======== EXTRACT PROVIDED

Overview

Introducing the world’s most efficient distiller – the Aquaback Distillation Recycling Module (DRM). Our patent pending technology produces the gold standard of water at or below the operating cost of Reverse-Osmosis water treatment systems.

The revolutionary distiller is the ultimate water machine, converting up to 99% of input water into purified water. Aquaback’s technological breakthroughs enable truly safe water recycling, which increases water supply and effectively addresses water scarcity at any scale.

Mission Statement

The mission of Aquaback is to make great water available for all.

History

William Zebuhr, the founder of Aquaback Technologies, Inc. and inventor of the DRM, began thinking about the sustainable device about 15 years ago. This company was formed on December 6, 2010. With a core team of experienced individuals, the DRM invention is becoming a reality.

Distillation

Distillation produces the gold standard of water quality; removing all harmful and potentially harmful chemicals, metals, many of which are toxic, illness-causing bacteria, viruses, and parasites, environmentally damaging nitrogen to water bodies, salts, naturally occurring arsenic, radioactivity, gases including methane and ammonia and eliminates hard water.

================

QUESTIONS ON THE MATERIAL:
1. Decide whether each statement agrees with the Aquaback overview, answering yes or no and quoting the words of the text that decide it. (a) The company was formed on December 6, 2010. (b) The DRM converts up to 90% of input water into purified water. (c) William Zebuhr is the inventor of the DRM.
2. Write the next part of the Aquaback overview, picking up after its final sentence on distillation.

======== DATA SUPPLIED

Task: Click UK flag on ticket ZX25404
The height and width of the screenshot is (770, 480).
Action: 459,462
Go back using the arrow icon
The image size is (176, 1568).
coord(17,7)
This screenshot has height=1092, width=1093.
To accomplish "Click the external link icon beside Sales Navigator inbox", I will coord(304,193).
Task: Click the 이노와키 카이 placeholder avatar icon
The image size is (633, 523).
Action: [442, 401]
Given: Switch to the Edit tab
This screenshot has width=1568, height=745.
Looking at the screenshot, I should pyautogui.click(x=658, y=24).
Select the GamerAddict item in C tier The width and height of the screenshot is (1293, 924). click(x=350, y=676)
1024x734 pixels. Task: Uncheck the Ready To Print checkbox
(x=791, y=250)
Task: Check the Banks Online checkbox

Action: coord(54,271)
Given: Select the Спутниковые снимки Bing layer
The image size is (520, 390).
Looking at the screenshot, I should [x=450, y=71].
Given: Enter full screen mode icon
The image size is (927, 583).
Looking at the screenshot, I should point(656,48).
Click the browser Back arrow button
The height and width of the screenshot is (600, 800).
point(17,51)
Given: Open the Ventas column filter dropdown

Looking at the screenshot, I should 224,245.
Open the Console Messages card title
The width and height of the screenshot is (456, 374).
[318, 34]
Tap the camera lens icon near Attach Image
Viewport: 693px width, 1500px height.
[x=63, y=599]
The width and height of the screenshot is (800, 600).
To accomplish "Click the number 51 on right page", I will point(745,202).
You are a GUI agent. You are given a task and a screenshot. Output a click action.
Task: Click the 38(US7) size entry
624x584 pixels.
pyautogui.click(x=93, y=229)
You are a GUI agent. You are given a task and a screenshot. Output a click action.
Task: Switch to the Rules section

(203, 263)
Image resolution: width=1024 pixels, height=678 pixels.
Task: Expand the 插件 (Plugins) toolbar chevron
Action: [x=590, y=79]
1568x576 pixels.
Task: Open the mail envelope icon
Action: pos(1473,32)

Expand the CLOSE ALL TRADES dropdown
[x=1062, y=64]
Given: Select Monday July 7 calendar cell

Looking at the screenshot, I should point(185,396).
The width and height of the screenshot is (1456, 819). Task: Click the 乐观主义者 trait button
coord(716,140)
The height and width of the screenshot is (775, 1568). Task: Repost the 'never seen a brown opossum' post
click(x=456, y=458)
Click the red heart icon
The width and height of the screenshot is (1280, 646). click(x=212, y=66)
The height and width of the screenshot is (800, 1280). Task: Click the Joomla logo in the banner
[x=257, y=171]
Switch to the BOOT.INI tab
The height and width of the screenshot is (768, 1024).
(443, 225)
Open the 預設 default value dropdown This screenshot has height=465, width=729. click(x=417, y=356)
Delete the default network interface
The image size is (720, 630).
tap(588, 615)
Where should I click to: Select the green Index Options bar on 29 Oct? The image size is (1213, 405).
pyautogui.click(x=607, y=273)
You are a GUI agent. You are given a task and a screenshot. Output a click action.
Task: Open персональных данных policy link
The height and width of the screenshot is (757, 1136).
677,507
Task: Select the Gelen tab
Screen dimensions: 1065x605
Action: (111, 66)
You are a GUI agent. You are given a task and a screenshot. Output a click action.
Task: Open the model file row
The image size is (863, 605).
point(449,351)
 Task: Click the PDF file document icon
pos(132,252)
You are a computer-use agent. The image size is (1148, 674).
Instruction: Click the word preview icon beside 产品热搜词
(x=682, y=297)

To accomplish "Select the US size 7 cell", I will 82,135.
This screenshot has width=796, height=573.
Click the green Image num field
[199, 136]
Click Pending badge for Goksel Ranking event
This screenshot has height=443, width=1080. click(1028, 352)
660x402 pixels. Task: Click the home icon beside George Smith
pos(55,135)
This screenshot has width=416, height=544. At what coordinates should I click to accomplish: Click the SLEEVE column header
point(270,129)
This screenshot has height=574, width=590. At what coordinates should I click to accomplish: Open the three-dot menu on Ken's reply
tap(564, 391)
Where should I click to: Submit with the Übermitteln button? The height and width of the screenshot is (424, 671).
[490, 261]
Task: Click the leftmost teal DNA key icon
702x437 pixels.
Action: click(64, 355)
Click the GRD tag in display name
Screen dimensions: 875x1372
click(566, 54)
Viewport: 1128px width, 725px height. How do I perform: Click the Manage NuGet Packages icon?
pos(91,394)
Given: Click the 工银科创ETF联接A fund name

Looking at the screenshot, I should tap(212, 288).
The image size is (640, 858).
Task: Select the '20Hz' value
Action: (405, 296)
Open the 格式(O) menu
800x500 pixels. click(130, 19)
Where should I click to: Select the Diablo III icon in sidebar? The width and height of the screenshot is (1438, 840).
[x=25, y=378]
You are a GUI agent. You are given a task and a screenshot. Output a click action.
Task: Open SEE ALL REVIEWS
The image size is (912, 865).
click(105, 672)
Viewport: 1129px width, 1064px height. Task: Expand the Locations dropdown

================

ANSWERS FOR THE EXERCISE:
1.
(a) Yes: "This company was formed on December 6, 2010."
(b) No: "converting up to 99% of input water into purified water"
(c) Yes: "William Zebuhr, the founder of Aquaback Technologies, Inc. and inventor of the DRM"

2.
Distillation is the most fundamental method used by nature to clean water: the sun’s energy evaporates water, which rises upward, leaving impurities behind, to form clouds in the atmosphere. Once the clouds are saturated with water vapor, pure water falls to the ground as various forms of precipitation (rain, snow, sleet, hail).

Human induced distillation as a water purification method has been known and practiced since the 1st century. It is safe and reliable because the water component in a contaminate mix is vaporized as pure water molecules and then condensed as pure water leaving contaminates behind. In traditional distillers, the process is very energy intensive since the heat of vaporization is high and that heat is simply dissipated in the condensation process. As the cost of energy became a concern, inventors developed new, more efficient methods of distillation. Vapor compression distillation is one method, where the majority of the heat of vaporization can be recovered to greatly reduce the energy consumption. However, this is insufficient to be energy competitive with other purification methods. As a result, while providing the highest quality water, distillation has been too energy intensive and therefore too expensive to be competitive with membrane filtration and chemical separation technologies. The high capital cost of large, heavy, inefficient distillation equipment has been a further impediment to the appeal of distillation. Aquaback’s design has solved both these drawbacks with the result that its technology outperforms membrane and other types of purification on all levels and is now the best solution to many purification needs.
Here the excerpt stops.